Marketplace Books

Hot Chicken Cookbook: The Fiery History & Red-Hot Recipes of Nashville's Beloved Bird

$23
Author: Timothy Charles Davis

Nashville-style Hot Chicken is the Music City's claim to culinary fame. Entrenched in the city's history, but also fresh enough to contribute to Nashville's exploding national popularity as a creative urban scene, Hot Chicken is an addiction and a sweet, spicy salvation to those who've had it.

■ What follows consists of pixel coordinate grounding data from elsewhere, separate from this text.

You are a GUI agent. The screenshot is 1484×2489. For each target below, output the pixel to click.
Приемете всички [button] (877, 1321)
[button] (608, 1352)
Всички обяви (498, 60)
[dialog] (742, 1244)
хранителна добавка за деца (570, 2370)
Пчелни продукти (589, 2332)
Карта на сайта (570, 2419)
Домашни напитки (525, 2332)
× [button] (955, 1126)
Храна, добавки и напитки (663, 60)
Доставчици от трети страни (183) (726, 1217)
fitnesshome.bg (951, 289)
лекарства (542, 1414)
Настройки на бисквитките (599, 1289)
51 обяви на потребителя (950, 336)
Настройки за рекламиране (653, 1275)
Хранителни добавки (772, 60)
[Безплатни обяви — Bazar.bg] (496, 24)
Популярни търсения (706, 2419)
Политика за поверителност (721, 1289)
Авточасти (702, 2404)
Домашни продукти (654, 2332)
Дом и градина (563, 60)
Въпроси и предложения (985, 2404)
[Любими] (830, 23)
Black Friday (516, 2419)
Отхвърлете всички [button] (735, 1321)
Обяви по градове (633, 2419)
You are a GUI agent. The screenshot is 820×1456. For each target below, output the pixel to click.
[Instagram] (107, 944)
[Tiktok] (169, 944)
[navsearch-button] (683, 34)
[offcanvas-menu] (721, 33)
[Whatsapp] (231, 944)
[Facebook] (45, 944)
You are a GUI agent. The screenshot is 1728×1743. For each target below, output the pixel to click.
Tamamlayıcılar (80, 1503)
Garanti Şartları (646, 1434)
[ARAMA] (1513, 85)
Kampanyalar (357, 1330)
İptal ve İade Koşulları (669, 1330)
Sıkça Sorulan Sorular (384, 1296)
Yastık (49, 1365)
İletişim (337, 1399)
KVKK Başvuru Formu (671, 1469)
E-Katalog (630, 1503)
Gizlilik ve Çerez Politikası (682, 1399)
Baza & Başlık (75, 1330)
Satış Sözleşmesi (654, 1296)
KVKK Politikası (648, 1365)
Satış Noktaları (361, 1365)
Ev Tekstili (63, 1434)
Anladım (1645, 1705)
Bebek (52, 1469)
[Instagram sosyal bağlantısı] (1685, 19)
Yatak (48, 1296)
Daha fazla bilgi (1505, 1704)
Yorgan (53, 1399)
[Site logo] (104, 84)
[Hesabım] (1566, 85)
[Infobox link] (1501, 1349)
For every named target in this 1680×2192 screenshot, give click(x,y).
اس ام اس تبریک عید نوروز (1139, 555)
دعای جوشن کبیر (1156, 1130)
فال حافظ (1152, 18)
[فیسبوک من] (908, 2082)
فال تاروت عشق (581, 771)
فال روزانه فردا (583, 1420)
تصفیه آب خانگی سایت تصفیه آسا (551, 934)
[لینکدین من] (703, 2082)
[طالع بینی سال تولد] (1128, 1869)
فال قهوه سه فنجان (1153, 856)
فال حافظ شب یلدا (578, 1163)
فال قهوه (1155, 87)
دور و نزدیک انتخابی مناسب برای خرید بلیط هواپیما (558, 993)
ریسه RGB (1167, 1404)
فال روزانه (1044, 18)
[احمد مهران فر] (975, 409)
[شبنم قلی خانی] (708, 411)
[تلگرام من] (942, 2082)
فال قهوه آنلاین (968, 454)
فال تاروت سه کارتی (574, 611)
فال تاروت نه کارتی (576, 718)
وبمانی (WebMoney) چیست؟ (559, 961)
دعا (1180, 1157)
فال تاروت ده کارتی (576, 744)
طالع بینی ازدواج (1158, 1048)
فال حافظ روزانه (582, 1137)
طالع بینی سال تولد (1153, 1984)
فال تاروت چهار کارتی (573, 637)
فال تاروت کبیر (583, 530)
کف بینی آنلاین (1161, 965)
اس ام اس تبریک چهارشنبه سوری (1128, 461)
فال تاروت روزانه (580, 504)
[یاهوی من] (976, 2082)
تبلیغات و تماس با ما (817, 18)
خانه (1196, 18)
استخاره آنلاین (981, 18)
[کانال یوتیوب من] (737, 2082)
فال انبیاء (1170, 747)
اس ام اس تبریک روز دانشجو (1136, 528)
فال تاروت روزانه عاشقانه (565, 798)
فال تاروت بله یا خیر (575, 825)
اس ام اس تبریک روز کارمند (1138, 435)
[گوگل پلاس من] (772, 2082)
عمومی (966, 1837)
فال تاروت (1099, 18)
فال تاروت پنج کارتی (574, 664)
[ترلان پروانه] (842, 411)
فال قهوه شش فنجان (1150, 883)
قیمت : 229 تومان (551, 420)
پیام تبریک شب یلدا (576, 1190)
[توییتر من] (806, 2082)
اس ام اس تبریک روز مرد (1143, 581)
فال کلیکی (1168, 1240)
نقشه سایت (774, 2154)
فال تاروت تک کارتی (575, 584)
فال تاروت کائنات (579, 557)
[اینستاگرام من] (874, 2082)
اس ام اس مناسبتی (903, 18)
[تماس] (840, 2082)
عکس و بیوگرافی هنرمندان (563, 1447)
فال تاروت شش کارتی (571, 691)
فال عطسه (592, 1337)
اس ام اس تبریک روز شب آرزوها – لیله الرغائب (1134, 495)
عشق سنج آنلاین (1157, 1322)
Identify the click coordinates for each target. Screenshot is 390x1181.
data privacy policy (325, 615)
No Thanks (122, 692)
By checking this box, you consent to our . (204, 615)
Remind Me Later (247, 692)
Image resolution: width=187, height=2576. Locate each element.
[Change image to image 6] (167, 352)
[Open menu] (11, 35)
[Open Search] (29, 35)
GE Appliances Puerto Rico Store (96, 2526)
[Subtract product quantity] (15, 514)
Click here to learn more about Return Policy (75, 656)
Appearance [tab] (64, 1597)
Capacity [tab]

In The Hot Chicken Cookbook, Timothy Davis, a chef, writer, and Nashville resident, traces the dish's origins back to the late 1930's at Prince's Hot Chicken Shack, a story of love gone wrong, and follows the trail to its white-hot buzz of today. For more perspective on devotion, he visits the Nashville Hot Chicken Festival and talks chicken with The Chew's Carla Hall, Food Network personality Andrew Zimmern, Yo La Tengo's Ira Kaplan, writer of "Return to Hot Chicken", Joe Kwan of the Avett Brothers, and other culinary luminaries like Edward Lee, Linton Hopkins, Sarah Gavigan, Steven Satterfield, and Hugh Acheson. Featuring over two-dozen recipes from the finest Hot Chicken restaurants in Nashville and beyond, The Hot Chicken Cookbook tells the tale of Music City's fiery bird going global to influence a world of chefs and eaters.

About the Author
Davis, Timothy Charles: - Timothy Charles Davis has written for a host of outlets, including Saveur, the Christian Science Monitor, Gastronomica, Mother Jones, Salon.com, and The Oxford American. He is a former staff writer and food columnist at Creative Loafing in Charlotte, NC and Weekly Surge in Myrtle Beach, SC. He contributed as an associate editor for Gravy, the official magazine of the Southern Foodways Alliance, and was also a co-writer of The Southern Foodways Alliance Community Cookbook. He lives in Nashville, TN, where he's written for outlets including Nashville Scene, Nashville Lifestyles, and The East Nashvillian, and worked in more restaurant kitchens than he'd care to mention. He's a "hot, extra bread, extra pickles" kind of guy, sometimes dropping down to a "medium" for a few weeks in the interest of self-preservation.